- Instructions to follow
Copy every record below exactly as it stands.

START Data to process

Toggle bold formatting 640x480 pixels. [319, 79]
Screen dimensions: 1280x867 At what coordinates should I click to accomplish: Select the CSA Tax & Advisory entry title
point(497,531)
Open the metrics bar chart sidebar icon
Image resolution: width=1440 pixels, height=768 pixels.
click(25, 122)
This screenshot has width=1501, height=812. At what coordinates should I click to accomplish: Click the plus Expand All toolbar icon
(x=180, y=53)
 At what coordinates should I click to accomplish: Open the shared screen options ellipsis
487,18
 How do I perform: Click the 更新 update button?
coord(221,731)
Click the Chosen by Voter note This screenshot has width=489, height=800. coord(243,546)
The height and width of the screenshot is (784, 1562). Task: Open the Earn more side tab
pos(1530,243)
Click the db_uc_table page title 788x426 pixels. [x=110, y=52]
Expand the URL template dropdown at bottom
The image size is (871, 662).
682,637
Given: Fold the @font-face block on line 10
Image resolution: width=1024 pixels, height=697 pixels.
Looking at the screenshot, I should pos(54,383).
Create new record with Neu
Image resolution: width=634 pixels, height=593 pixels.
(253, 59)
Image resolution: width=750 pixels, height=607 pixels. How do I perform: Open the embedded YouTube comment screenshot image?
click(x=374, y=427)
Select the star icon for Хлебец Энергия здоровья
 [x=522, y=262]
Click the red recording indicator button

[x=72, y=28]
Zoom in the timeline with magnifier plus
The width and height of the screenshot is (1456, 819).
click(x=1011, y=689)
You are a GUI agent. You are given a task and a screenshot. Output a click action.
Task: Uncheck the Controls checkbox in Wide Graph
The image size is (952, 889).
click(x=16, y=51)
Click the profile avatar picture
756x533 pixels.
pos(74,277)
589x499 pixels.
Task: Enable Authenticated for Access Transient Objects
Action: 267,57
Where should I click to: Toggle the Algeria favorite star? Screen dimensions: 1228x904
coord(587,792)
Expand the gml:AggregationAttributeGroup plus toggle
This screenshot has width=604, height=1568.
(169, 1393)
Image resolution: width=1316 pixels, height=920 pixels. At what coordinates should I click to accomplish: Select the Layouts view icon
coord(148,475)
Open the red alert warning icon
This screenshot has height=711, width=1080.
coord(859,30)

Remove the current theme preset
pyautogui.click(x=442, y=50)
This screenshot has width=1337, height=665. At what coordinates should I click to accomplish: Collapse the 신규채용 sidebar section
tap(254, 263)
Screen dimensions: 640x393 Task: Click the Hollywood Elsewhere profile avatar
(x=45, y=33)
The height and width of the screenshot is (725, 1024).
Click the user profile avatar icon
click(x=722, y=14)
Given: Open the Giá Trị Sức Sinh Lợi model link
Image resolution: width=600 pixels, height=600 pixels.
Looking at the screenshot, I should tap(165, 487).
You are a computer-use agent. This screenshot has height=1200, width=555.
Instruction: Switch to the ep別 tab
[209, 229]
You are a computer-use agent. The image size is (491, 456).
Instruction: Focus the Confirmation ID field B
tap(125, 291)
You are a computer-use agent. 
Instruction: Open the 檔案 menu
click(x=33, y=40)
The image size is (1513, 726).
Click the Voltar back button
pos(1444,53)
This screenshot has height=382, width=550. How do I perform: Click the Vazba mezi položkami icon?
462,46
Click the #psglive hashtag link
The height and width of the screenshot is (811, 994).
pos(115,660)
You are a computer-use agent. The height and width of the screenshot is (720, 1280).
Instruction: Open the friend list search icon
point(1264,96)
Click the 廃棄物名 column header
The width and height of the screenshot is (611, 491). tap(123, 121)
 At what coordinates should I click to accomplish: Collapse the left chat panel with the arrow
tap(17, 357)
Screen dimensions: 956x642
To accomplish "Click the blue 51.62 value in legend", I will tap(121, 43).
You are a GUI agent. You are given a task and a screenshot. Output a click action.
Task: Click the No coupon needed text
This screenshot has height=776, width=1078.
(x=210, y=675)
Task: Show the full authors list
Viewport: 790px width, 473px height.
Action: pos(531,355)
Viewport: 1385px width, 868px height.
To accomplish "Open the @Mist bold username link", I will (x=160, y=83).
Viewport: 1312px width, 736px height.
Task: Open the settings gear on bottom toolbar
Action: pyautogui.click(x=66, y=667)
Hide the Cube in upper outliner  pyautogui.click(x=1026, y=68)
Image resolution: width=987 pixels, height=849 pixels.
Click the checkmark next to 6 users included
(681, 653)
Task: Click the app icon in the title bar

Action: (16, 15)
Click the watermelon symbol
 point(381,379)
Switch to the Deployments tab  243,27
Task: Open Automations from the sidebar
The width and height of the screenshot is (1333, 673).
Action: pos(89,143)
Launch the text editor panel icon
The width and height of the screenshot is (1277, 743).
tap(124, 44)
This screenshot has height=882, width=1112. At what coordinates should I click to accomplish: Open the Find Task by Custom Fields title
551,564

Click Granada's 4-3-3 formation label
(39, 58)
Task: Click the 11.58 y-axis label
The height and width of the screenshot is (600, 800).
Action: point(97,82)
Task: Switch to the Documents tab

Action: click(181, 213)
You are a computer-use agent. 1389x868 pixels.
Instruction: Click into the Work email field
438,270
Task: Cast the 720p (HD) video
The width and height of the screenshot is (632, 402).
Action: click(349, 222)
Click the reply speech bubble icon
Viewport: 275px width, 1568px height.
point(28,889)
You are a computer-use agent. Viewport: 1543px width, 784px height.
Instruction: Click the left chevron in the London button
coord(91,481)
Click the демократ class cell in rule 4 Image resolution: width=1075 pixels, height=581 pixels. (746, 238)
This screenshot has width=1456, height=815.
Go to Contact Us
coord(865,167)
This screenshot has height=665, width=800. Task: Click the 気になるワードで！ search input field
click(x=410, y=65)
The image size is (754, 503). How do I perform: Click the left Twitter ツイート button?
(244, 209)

END Data to process

- Solution to this problem
Toggle bold formatting 640x480 pixels. [319, 79]
Screen dimensions: 1280x867 At what coordinates should I click to accomplish: Select the CSA Tax & Advisory entry title
point(497,531)
Open the metrics bar chart sidebar icon
Image resolution: width=1440 pixels, height=768 pixels.
click(25, 122)
This screenshot has width=1501, height=812. At what coordinates should I click to accomplish: Click the plus Expand All toolbar icon
(x=180, y=53)
 At what coordinates should I click to accomplish: Open the shared screen options ellipsis
487,18
 How do I perform: Click the 更新 update button?
coord(221,731)
Click the Chosen by Voter note This screenshot has width=489, height=800. coord(243,546)
The height and width of the screenshot is (784, 1562). Task: Open the Earn more side tab
pos(1530,243)
Click the db_uc_table page title 788x426 pixels. [x=110, y=52]
Expand the URL template dropdown at bottom
The image size is (871, 662).
682,637
Given: Fold the @font-face block on line 10
Image resolution: width=1024 pixels, height=697 pixels.
Looking at the screenshot, I should pos(54,383).
Create new record with Neu
Image resolution: width=634 pixels, height=593 pixels.
(253, 59)
Image resolution: width=750 pixels, height=607 pixels. How do I perform: Open the embedded YouTube comment screenshot image?
click(x=374, y=427)
Select the star icon for Хлебец Энергия здоровья
 [x=522, y=262]
Click the red recording indicator button

[x=72, y=28]
Zoom in the timeline with magnifier plus
The width and height of the screenshot is (1456, 819).
click(x=1011, y=689)
You are a GUI agent. You are given a task and a screenshot. Output a click action.
Task: Uncheck the Controls checkbox in Wide Graph
The image size is (952, 889).
click(x=16, y=51)
Click the profile avatar picture
756x533 pixels.
pos(74,277)
589x499 pixels.
Task: Enable Authenticated for Access Transient Objects
Action: 267,57
Where should I click to: Toggle the Algeria favorite star? Screen dimensions: 1228x904
coord(587,792)
Expand the gml:AggregationAttributeGroup plus toggle
This screenshot has width=604, height=1568.
(169, 1393)
Image resolution: width=1316 pixels, height=920 pixels. At what coordinates should I click to accomplish: Select the Layouts view icon
coord(148,475)
Open the red alert warning icon
This screenshot has height=711, width=1080.
coord(859,30)

Remove the current theme preset
pyautogui.click(x=442, y=50)
This screenshot has width=1337, height=665. At what coordinates should I click to accomplish: Collapse the 신규채용 sidebar section
tap(254, 263)
Screen dimensions: 640x393 Task: Click the Hollywood Elsewhere profile avatar
(x=45, y=33)
The height and width of the screenshot is (725, 1024).
Click the user profile avatar icon
click(x=722, y=14)
Given: Open the Giá Trị Sức Sinh Lợi model link
Image resolution: width=600 pixels, height=600 pixels.
Looking at the screenshot, I should tap(165, 487).
You are a computer-use agent. This screenshot has height=1200, width=555.
Instruction: Switch to the ep別 tab
[209, 229]
You are a computer-use agent. The image size is (491, 456).
Instruction: Focus the Confirmation ID field B
tap(125, 291)
You are a computer-use agent. 
Instruction: Open the 檔案 menu
click(x=33, y=40)
The image size is (1513, 726).
Click the Voltar back button
pos(1444,53)
This screenshot has height=382, width=550. How do I perform: Click the Vazba mezi položkami icon?
462,46
Click the #psglive hashtag link
The height and width of the screenshot is (811, 994).
pos(115,660)
You are a computer-use agent. The height and width of the screenshot is (720, 1280).
Instruction: Open the friend list search icon
point(1264,96)
Click the 廃棄物名 column header
The width and height of the screenshot is (611, 491). tap(123, 121)
 At what coordinates should I click to accomplish: Collapse the left chat panel with the arrow
tap(17, 357)
Screen dimensions: 956x642
To accomplish "Click the blue 51.62 value in legend", I will tap(121, 43).
You are a GUI agent. You are given a task and a screenshot. Output a click action.
Task: Click the No coupon needed text
This screenshot has height=776, width=1078.
(x=210, y=675)
Task: Show the full authors list
Viewport: 790px width, 473px height.
Action: pos(531,355)
Viewport: 1385px width, 868px height.
To accomplish "Open the @Mist bold username link", I will (x=160, y=83).
Viewport: 1312px width, 736px height.
Task: Open the settings gear on bottom toolbar
Action: pyautogui.click(x=66, y=667)
Hide the Cube in upper outliner  pyautogui.click(x=1026, y=68)
Image resolution: width=987 pixels, height=849 pixels.
Click the checkmark next to 6 users included
(681, 653)
Task: Click the app icon in the title bar

Action: (16, 15)
Click the watermelon symbol
 point(381,379)
Switch to the Deployments tab  243,27
Task: Open Automations from the sidebar
The width and height of the screenshot is (1333, 673).
Action: pos(89,143)
Launch the text editor panel icon
The width and height of the screenshot is (1277, 743).
tap(124, 44)
This screenshot has height=882, width=1112. At what coordinates should I click to accomplish: Open the Find Task by Custom Fields title
551,564

Click Granada's 4-3-3 formation label
(39, 58)
Task: Click the 11.58 y-axis label
The height and width of the screenshot is (600, 800).
Action: point(97,82)
Task: Switch to the Documents tab

Action: click(181, 213)
You are a computer-use agent. 1389x868 pixels.
Instruction: Click into the Work email field
438,270
Task: Cast the 720p (HD) video
The width and height of the screenshot is (632, 402).
Action: click(349, 222)
Click the reply speech bubble icon
Viewport: 275px width, 1568px height.
point(28,889)
You are a computer-use agent. Viewport: 1543px width, 784px height.
Instruction: Click the left chevron in the London button
coord(91,481)
Click the демократ class cell in rule 4 Image resolution: width=1075 pixels, height=581 pixels. (746, 238)
This screenshot has width=1456, height=815.
Go to Contact Us
coord(865,167)
This screenshot has height=665, width=800. Task: Click the 気になるワードで！ search input field
click(x=410, y=65)
The image size is (754, 503). How do I perform: Click the left Twitter ツイート button?
(244, 209)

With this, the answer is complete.